La instalación de esta placa se produce tras la publicación en el Boletín Oficial del Estado, el pasado 21 de mayo, de la declaración como Lugar de Memoria Democrática de los once enclaves asociados a estos destacamentos. Entre 1941 y 1955, alrededor de 6.000 presos republicanos trabajaron en condiciones extremas en estos lugares.
Una de las mayores atrocidades que se cometieron durante la dictadura
Durante su intervención, el ministro Torres destacó que estos destacamentos penales fueron “una de las mayores atrocidades que se cometieron durante la dictadura”. Recordó que la obra del ferrocarril supuso “catorce aciagos años de injusticia, inhumanidad y penurias a los que fueron condenados por defender la democracia”. El ministro describió este capítulo de la historia como una “doble condena”, ya que además de someter a los presos, “se condenaba a las familias – las mujeres y sus hijos- que vivían allí con ellos en condiciones de miseria”.
Como ejemplo, expuso el caso de Lucía Díaz, a quien conoció en 2024 en una visita al antiguo destacamento de Chozas de la Sierra. "Lucía nació en una chabola de cuatro metros cuadrados debajo del puente que su padre construía en régimen de esclavitud. Y así, miles de personas que vivieron en estos lugares en los que todavía hoy se respira desolación", remarcó.
Torres insistió en que este reconocimiento es un acto de justicia, reparación y defensa de los derechos humanos, fundamental para preservar la memoria de quienes padecieron la represión franquista y para garantizar que las nuevas generaciones conozcan lo ocurrido y evitar que se repita. Reiteró el compromiso de seguir colocando placas en los Lugares de Memoria declarados, y concluyó con un mensaje a los demócratas: “Todos deberíamos estar de acuerdo en que estos lugares se conviertan en Lugar de Memoria”.

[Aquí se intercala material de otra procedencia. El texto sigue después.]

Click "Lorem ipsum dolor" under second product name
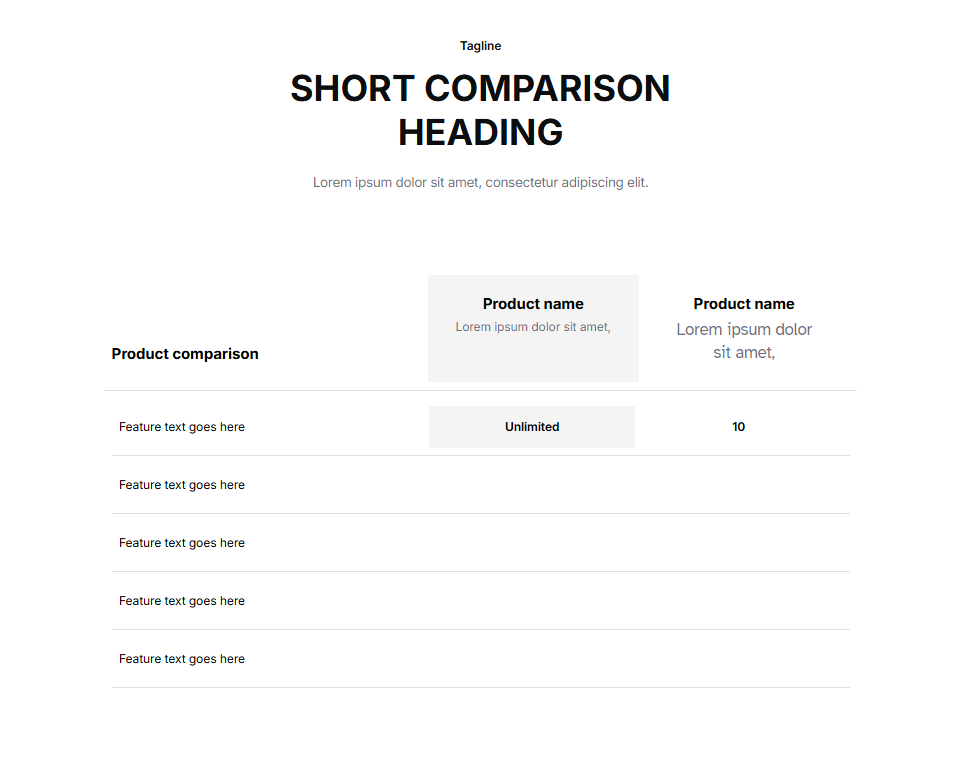979x759 pixels. (x=744, y=330)
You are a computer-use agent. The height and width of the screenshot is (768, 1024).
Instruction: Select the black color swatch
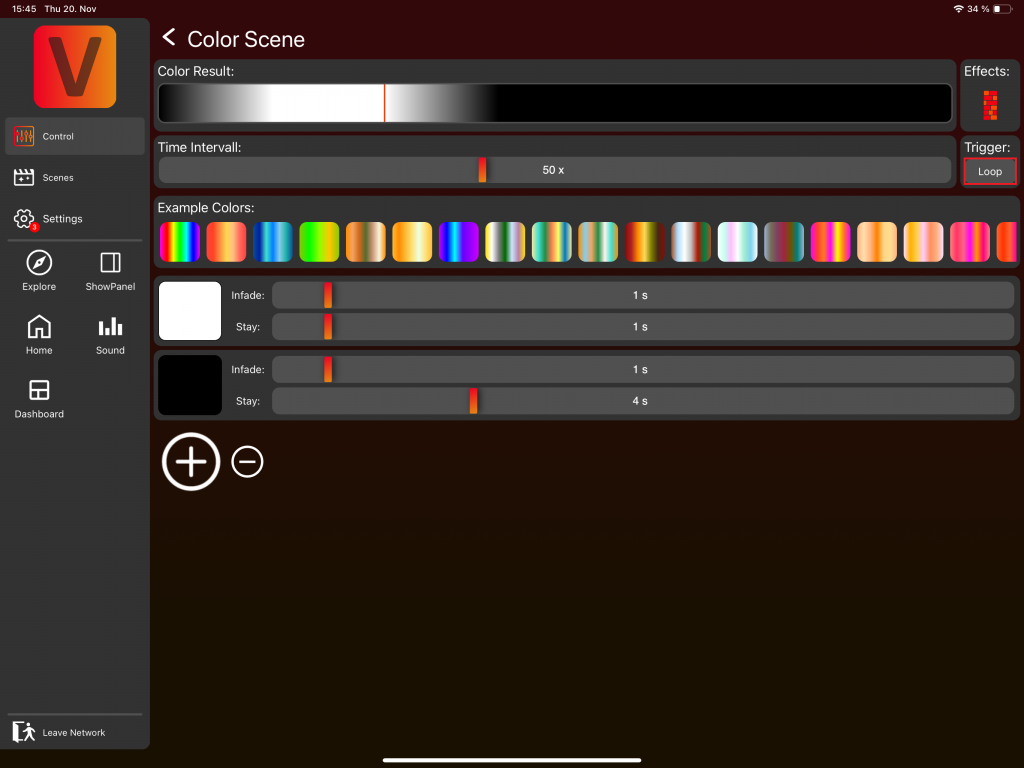coord(190,385)
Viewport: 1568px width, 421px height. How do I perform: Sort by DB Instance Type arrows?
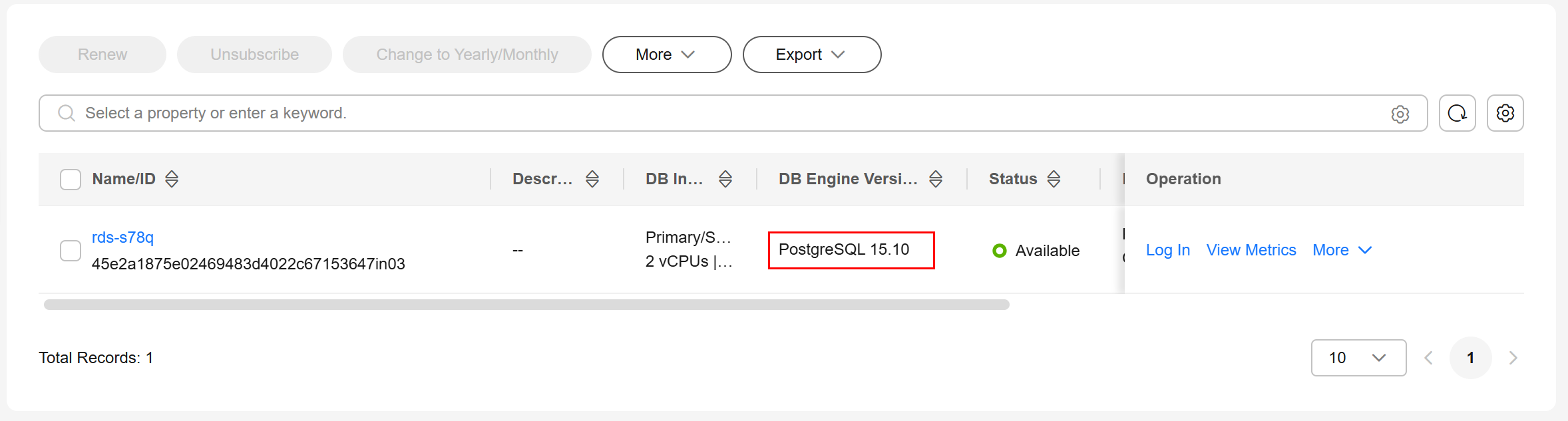pyautogui.click(x=725, y=179)

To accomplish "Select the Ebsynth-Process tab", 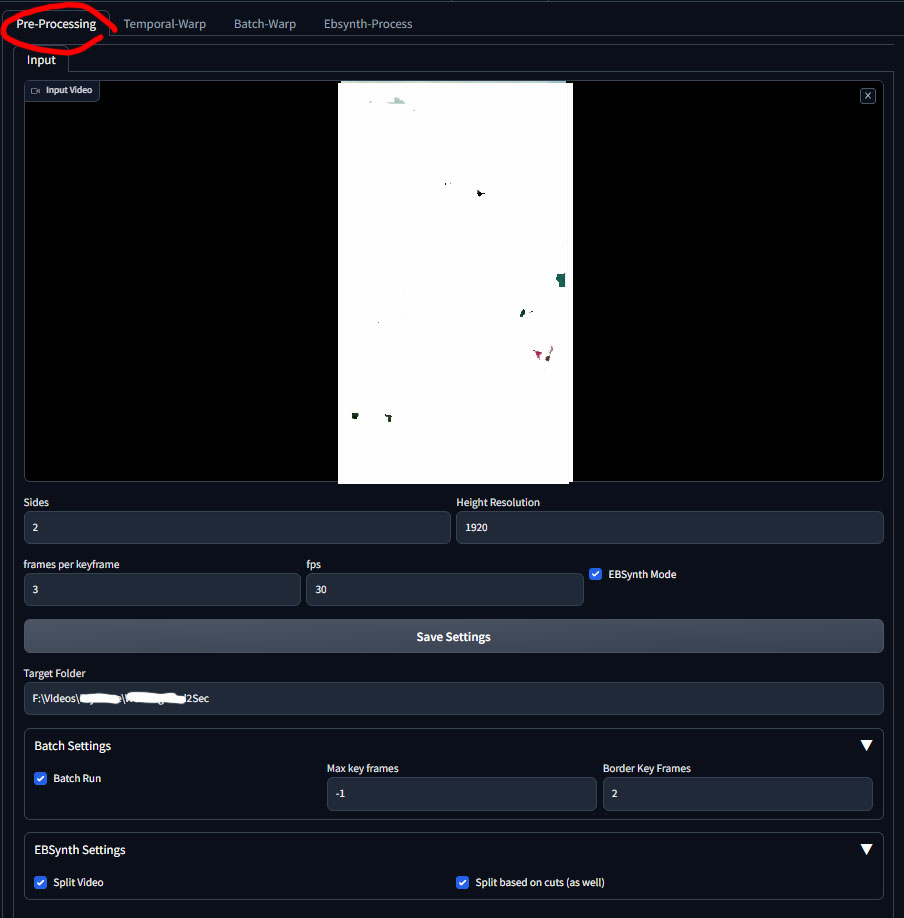I will [368, 23].
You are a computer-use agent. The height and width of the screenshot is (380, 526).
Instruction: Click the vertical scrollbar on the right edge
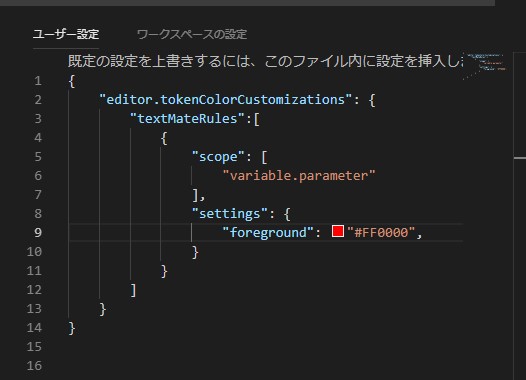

Los destacamentos penales del ferrocarril Madrid-Burgos representan uno de los episodios más duros del trabajo forzado durante la dictadura. Los presos republicanos realizaron tareas peligrosas como la excavación de túneles en el marco del Sistema de Redención de Penas del Patronato de la Merced. Mujeres y niños también se vieron obligados a trasladarse a estos enclaves, sobreviviendo en condiciones precarias. La declaración de estos espacios busca preservar el recuerdo de quienes sufrieron esta represión.
Al acto asistieron el secretario de Estado de Memoria Democrática, el delegado del Gobierno en la Comunidad de Madrid, los alcaldes y alcaldesas de Bustarviejo, Soto del Real y Valdemanco, y representantes de colectivos memorialistas y vecinales, reafirmando el compromiso del Gobierno de España con las políticas de memoria y reparación.